In states around the country, and until recently in Washington, the one promising bipartisan movement flourishing like a desert flower in the midst of severe partisan polarization was the drive to enact criminal-justice-reform legislation. A lot has been accomplished at the state level, where surprising champions like Georgia’s conservative GOP governor Nathan Deal have been recruited.

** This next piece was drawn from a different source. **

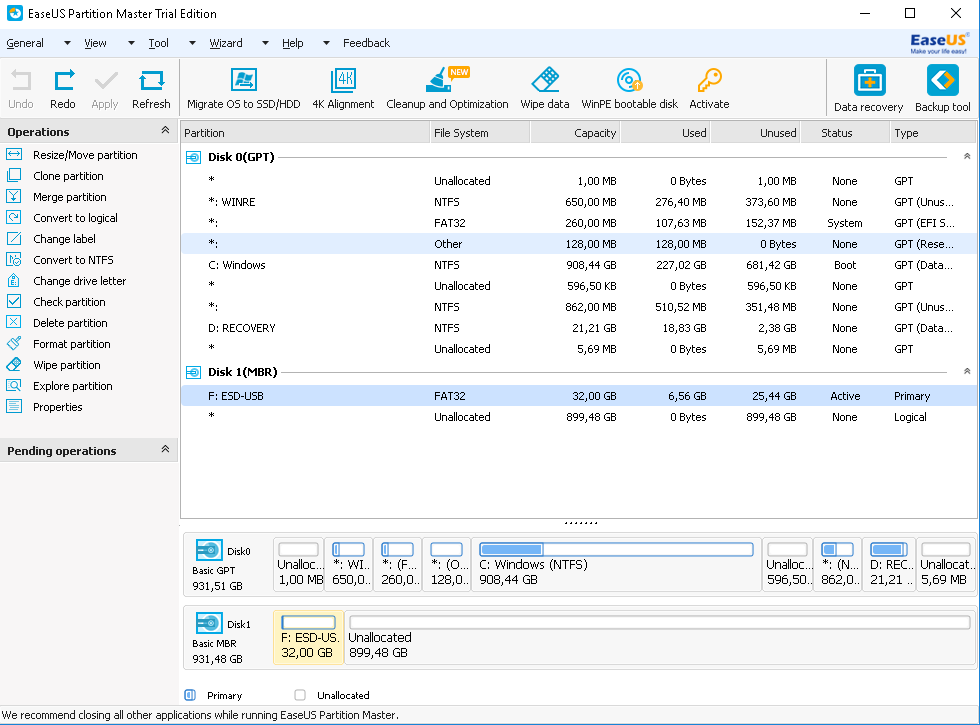This screenshot has width=980, height=725.
Task: Click Format partition in Operations
Action: 71,344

And even in Congress, a coalition between conservatives worried about prison costs and overweening federal prosecution strategies and progressives determined to reverse the mass incarceration accelerated by a failed “war on drugs,” seemed on the brink of a breakthrough in 2016. Senate Judiciary Committee Chuck Grassley and Democrat Dick Durbin led the charge for federal sentencing reform, generally regarded as the centerpiece of criminal-justice reform. Their bill accumulated 37 Senate co-sponsors from both sides of the aisle, and while not as comprehensive as some reformers would have wished, it did tackle the drug war’s big legacy of mandatory minimum sentences for nonviolent offenses. But then the 2016 election cycle happened, as I observed at the time:
[W]ith the 2016 elections pending, the junior U.S. senator from Alabama began raining on the criminal-justice-reform parade, attacking pending Senate legislation on both traditional war-on-drugs grounds, and the new claim that America was being subsumed in a new “crime wave.” Jeff Sessions’s close friend Donald Trump was soon echoing the claim that violent crime was sweeping the nation (untrue, but also hard to refute in the wake of homicide spikes in many cities), while his Senate wing man Tom Cotton of Arkansas argued the real problem with the criminal-justice system was “under-incarceration.” Revisions to the main Senate bill on sentencing reform to ensure violent offenders did not benefit kept some jittery conservatives onboard — but not Sessions. Partly due to Sessions’s and Cotton’s demagoguing on the issue, Mitch McConnell shelved action on the bill for the year.
When Sessions became Trump’s attorney general, prospects for broad-based criminal-justice reform at the federal level darkened, though proponents kept up their efforts.
Perhaps the best initial sign that criminal-justice reform might not be entirely dead was the interest expressed by presidential son-in-law and adviser-with-a-wide-ranging-portfolio Jared Kushner, who was reportedly drawn to the subject by his father’s experience (after convictions including for tax evasion) from the wrong side of the bars in the federal correctional system. But Kushner’s angle on reform, flowing from his assignment as a sort of government efficiency czar, was inevitably focused on the more limited issue of prison operations and prisoner release policies, not sentencing.
And so, with the Trump administration and its closest allies still unwilling to undertake a broader initiative, a Kushner-inspired prison reform bill — a half-loaf at best in the eyes of most criminal-justice reformers — was just approved by the House (by a 360–59 margin) and faces an uncertain future in the Senate.
The so-called First Step Act (a reference to its authorization of new spending for prisoner reentry programs, but also a pretty good description of its relationship to broader reform legislation according to proponents of both) has aroused some visible opposition from progressive Democrats, including civil-rights leader John Lewis and former attorney general Eric Holder and Senators Dick Durbin, Kamala Harris, and Cory Booker. But a big majority of House Democrats backed the First Step Act, and its principle House Democratic cosponsor, New York City’s Hakeem Jeffries, has pushed back strongly against the naysayers, as The Atlantic’s Russell Berman reports:
In an interview, Jeffries criticized what he called the “all-or-nothing approach” of the bill’s opponents and said they were unrealistic to think a broader sentencing-reform package could make it into law with Republicans in control of Congress, Trump in the White House, and Sessions atop the Justice Department. “There is no possibility of meaningful sentencing reform at this time,” Jeffries told me.
Beyond the intra-Democratic fight over the prison reform bill, Republicans have their own issues that may produce bigger problems for Senate action. Chuck Grassley said this week that for any criminal justice reform bill to get through the Senate, “it must include sentencing reform.” Meanwhile, rising to his usual role as one of the big villains of the reform saga, Senator Tom Cotton, who once memorably said America has an “under-incarceration problem,” is reportedly stirring up opposition to the prison reform bill among law enforcement groups. And as has been the case all along, Mitch McConnell is unlikely to bring the House bill to the floor so long as Republicans are divided over it. Politico has adjudged the bill as “DOA in the Senate.”
Sounds like, as a real “first step” toward getting something done, Jared Kushner ought to talk his father-in-law into backing a broader criminal-justice reform effort. It’s not like the past nemesis of this approach, Attorney General Jeff Sessions, has the White House juice to fight back very effectively. And there are plenty of conservatives who can provide partisan and ideological cover for such a move. Otherwise, the whole effort is likely to collapse as a symbolic and not terribly sincere gesture.